FARMINGTON — Davis County prosecutors have built 18 cases against teenagers from schools across the area involved in taking nude pictures and trading them over cell phones.

The cases come from schools in West Bountiful, Farmington, Kaysville and elsewhere in the county.

"This is probably the tip of the tip of the iceberg," deputy Davis County Attorney Ronald Dunn told the Deseret Morning News on Thursday.

It began with an investigation in January into a group of teenagers taking pictures of their breasts and genitals at Farmington Junior High and trading them with friends over their cell phones. A parent of one of the kids found the pictures on their child's cell phone and called police.

"They're sharing amongst an inner circle of friends. It's all consensual, they're not sharing them with adults," Farmington Police Lt. Shane Whitaker said at the time.
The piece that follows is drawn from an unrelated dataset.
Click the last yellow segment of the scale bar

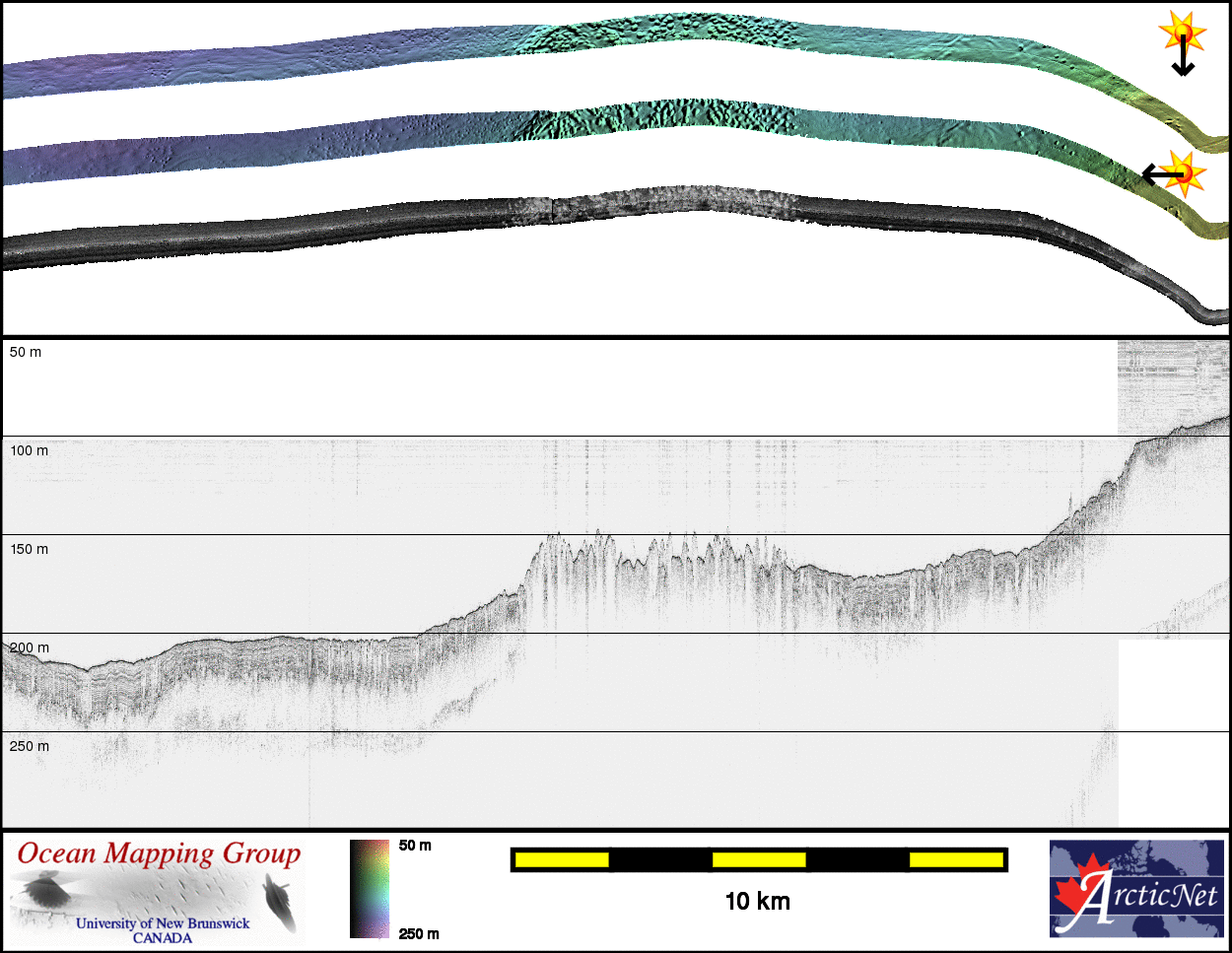coord(955,859)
The investigations spread to other schools across Davis County, as authorities followed a network of "kids and cliques." Dunn said the concern is that the pictures could fall into the wrong hands or wind up on the Internet as child pornography.

"It's out there and it's happening," Dunn said. "It's felonies, potentially federal felonies, and kids are clueless. They think that because the person is across the room and you're sending it across the room that it isn't a big deal. It's not the case."
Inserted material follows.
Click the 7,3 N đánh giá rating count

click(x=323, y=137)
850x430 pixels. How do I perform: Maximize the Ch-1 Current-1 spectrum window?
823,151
In one case, Dunn said a 13-year-old West Bountiful girl received an explicit picture through a misdialed number.

While police in several cities have conducted exhaustive investigations, Dunn said they have built cases against 18 teens. Three more were referred to Cache County prosecutors for possible charges because the teens live there. The potential charges could be misdemeanor lewdness. Some could face felony exploitation charges.

"Some boys were using these photos as weapons to coerce girls into doing things they weren't willing to do," Dunn said.

Davis County prosecutors are offering some of the teens a chance to enter into a diversion agreement for counseling or classes to avoid charges. Those who decline could be brought to court, Dunn said.

Prosecutors believe the problem is more widespread than even they know, while police have said most kids engage in this conduct as "kind of a joke." The problem is the photos get forwarded and sometimes wind up on the wrong phone.

"I think parents have been clueless about it," Dunn said. "The minute they decided to put cameras in phones it became inevitable, in my opinion."